Top of Dataset records

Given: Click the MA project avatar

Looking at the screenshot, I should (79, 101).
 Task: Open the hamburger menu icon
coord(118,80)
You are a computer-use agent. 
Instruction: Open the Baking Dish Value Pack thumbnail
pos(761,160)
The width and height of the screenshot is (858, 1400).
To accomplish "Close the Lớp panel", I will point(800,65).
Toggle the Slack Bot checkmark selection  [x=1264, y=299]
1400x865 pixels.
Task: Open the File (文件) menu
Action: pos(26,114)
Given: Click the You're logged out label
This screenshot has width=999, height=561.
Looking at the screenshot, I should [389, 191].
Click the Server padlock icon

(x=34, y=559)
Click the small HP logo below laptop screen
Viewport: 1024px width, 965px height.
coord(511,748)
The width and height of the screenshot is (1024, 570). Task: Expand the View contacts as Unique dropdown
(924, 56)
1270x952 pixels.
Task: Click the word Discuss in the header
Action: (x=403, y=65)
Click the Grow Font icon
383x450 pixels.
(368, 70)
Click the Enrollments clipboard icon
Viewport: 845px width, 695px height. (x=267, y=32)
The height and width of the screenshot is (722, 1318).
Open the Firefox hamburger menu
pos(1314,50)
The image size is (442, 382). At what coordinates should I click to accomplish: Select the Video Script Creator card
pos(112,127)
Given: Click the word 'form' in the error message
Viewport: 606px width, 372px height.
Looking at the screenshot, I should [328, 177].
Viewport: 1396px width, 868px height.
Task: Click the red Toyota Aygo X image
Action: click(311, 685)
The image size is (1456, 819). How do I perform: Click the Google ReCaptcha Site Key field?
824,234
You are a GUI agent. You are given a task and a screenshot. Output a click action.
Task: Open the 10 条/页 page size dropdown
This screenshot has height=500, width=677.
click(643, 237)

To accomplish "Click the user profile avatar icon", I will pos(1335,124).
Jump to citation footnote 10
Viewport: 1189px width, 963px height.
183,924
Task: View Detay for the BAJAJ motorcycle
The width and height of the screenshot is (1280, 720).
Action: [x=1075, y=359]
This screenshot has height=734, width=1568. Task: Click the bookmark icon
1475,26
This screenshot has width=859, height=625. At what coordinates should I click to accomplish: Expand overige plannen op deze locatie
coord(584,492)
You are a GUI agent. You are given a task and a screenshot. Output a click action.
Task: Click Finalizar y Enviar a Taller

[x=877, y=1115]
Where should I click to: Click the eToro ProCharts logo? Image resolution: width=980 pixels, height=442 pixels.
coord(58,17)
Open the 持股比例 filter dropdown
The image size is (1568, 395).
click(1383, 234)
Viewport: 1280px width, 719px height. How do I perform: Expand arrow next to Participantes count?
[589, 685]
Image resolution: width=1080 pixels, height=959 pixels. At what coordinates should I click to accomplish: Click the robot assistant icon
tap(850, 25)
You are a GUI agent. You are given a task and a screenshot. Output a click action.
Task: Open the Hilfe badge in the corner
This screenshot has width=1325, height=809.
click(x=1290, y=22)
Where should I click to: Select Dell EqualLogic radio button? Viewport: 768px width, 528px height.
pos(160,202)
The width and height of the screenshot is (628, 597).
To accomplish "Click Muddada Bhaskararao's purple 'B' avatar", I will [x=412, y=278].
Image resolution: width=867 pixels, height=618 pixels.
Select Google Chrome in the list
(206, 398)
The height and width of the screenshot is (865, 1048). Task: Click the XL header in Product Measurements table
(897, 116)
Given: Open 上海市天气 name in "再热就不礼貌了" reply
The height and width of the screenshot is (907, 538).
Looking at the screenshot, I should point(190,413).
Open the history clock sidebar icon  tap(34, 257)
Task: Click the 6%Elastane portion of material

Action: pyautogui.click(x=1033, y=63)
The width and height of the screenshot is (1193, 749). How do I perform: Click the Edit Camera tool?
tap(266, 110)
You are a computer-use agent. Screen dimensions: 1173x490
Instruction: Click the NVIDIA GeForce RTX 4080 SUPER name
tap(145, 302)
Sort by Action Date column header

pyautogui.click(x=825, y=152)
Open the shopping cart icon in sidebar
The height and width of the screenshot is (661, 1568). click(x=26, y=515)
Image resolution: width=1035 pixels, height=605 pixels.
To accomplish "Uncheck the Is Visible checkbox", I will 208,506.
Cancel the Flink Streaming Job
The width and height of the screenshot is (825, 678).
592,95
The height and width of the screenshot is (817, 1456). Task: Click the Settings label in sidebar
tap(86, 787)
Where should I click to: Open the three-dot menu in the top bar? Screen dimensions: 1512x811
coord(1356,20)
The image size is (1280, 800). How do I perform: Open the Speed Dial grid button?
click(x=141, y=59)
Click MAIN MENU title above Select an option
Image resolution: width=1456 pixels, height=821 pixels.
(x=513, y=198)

Bottom of Dataset records

Problem
Once more, write out the records above, exactly as they stand.

Exercise answer
Given: Click the MA project avatar

Looking at the screenshot, I should (79, 101).
 Task: Open the hamburger menu icon
coord(118,80)
You are a computer-use agent. 
Instruction: Open the Baking Dish Value Pack thumbnail
pos(761,160)
The width and height of the screenshot is (858, 1400).
To accomplish "Close the Lớp panel", I will point(800,65).
Toggle the Slack Bot checkmark selection  [x=1264, y=299]
1400x865 pixels.
Task: Open the File (文件) menu
Action: pos(26,114)
Given: Click the You're logged out label
This screenshot has width=999, height=561.
Looking at the screenshot, I should [389, 191].
Click the Server padlock icon

(x=34, y=559)
Click the small HP logo below laptop screen
Viewport: 1024px width, 965px height.
coord(511,748)
The width and height of the screenshot is (1024, 570). Task: Expand the View contacts as Unique dropdown
(924, 56)
1270x952 pixels.
Task: Click the word Discuss in the header
Action: (x=403, y=65)
Click the Grow Font icon
383x450 pixels.
(368, 70)
Click the Enrollments clipboard icon
Viewport: 845px width, 695px height. (x=267, y=32)
The height and width of the screenshot is (722, 1318).
Open the Firefox hamburger menu
pos(1314,50)
The image size is (442, 382). At what coordinates should I click to accomplish: Select the Video Script Creator card
pos(112,127)
Given: Click the word 'form' in the error message
Viewport: 606px width, 372px height.
Looking at the screenshot, I should [328, 177].
Viewport: 1396px width, 868px height.
Task: Click the red Toyota Aygo X image
Action: click(311, 685)
The image size is (1456, 819). How do I perform: Click the Google ReCaptcha Site Key field?
824,234
You are a GUI agent. You are given a task and a screenshot. Output a click action.
Task: Open the 10 条/页 page size dropdown
This screenshot has height=500, width=677.
click(643, 237)

To accomplish "Click the user profile avatar icon", I will pos(1335,124).
Jump to citation footnote 10
Viewport: 1189px width, 963px height.
183,924
Task: View Detay for the BAJAJ motorcycle
The width and height of the screenshot is (1280, 720).
Action: [x=1075, y=359]
This screenshot has height=734, width=1568. Task: Click the bookmark icon
1475,26
This screenshot has width=859, height=625. At what coordinates should I click to accomplish: Expand overige plannen op deze locatie
coord(584,492)
You are a GUI agent. You are given a task and a screenshot. Output a click action.
Task: Click Finalizar y Enviar a Taller

[x=877, y=1115]
Where should I click to: Click the eToro ProCharts logo? Image resolution: width=980 pixels, height=442 pixels.
coord(58,17)
Open the 持股比例 filter dropdown
The image size is (1568, 395).
click(1383, 234)
Viewport: 1280px width, 719px height. How do I perform: Expand arrow next to Participantes count?
[589, 685]
Image resolution: width=1080 pixels, height=959 pixels. At what coordinates should I click to accomplish: Click the robot assistant icon
tap(850, 25)
You are a GUI agent. You are given a task and a screenshot. Output a click action.
Task: Open the Hilfe badge in the corner
This screenshot has width=1325, height=809.
click(x=1290, y=22)
Where should I click to: Select Dell EqualLogic radio button? Viewport: 768px width, 528px height.
pos(160,202)
The width and height of the screenshot is (628, 597).
To accomplish "Click Muddada Bhaskararao's purple 'B' avatar", I will [x=412, y=278].
Image resolution: width=867 pixels, height=618 pixels.
Select Google Chrome in the list
(206, 398)
The height and width of the screenshot is (865, 1048). Task: Click the XL header in Product Measurements table
(897, 116)
Given: Open 上海市天气 name in "再热就不礼貌了" reply
The height and width of the screenshot is (907, 538).
Looking at the screenshot, I should point(190,413).
Open the history clock sidebar icon  tap(34, 257)
Task: Click the 6%Elastane portion of material

Action: pyautogui.click(x=1033, y=63)
The width and height of the screenshot is (1193, 749). How do I perform: Click the Edit Camera tool?
tap(266, 110)
You are a computer-use agent. Screen dimensions: 1173x490
Instruction: Click the NVIDIA GeForce RTX 4080 SUPER name
tap(145, 302)
Sort by Action Date column header

pyautogui.click(x=825, y=152)
Open the shopping cart icon in sidebar
The height and width of the screenshot is (661, 1568). click(x=26, y=515)
Image resolution: width=1035 pixels, height=605 pixels.
To accomplish "Uncheck the Is Visible checkbox", I will 208,506.
Cancel the Flink Streaming Job
The width and height of the screenshot is (825, 678).
592,95
The height and width of the screenshot is (817, 1456). Task: Click the Settings label in sidebar
tap(86, 787)
Where should I click to: Open the three-dot menu in the top bar? Screen dimensions: 1512x811
coord(1356,20)
The image size is (1280, 800). How do I perform: Open the Speed Dial grid button?
click(x=141, y=59)
Click MAIN MENU title above Select an option
Image resolution: width=1456 pixels, height=821 pixels.
(x=513, y=198)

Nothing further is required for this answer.